• Assignment
Out of the entries that follow, copy each line containing "computer".

• Saved entries
--------------------------------

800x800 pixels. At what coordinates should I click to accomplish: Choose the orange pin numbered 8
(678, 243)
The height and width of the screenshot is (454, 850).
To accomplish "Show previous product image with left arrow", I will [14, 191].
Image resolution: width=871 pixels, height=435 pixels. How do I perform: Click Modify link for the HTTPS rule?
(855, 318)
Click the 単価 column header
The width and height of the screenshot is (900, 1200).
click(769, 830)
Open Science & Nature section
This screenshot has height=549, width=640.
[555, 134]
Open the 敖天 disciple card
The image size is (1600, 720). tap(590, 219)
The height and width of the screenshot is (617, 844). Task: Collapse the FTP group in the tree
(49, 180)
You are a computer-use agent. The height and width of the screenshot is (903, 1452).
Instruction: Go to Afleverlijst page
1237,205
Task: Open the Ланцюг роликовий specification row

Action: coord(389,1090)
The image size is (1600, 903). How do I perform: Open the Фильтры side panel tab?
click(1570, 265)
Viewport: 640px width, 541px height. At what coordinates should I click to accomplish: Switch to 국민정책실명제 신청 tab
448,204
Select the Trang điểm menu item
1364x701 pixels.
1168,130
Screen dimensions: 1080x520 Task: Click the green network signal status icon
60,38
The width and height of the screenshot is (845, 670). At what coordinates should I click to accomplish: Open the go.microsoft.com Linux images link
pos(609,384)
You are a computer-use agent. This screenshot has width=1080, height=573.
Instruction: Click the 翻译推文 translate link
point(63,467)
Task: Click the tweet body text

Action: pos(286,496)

--------------------------------

• Written reply
You are a computer-use agent. The height and width of the screenshot is (903, 1452).
You are a computer-use agent. This screenshot has width=1080, height=573.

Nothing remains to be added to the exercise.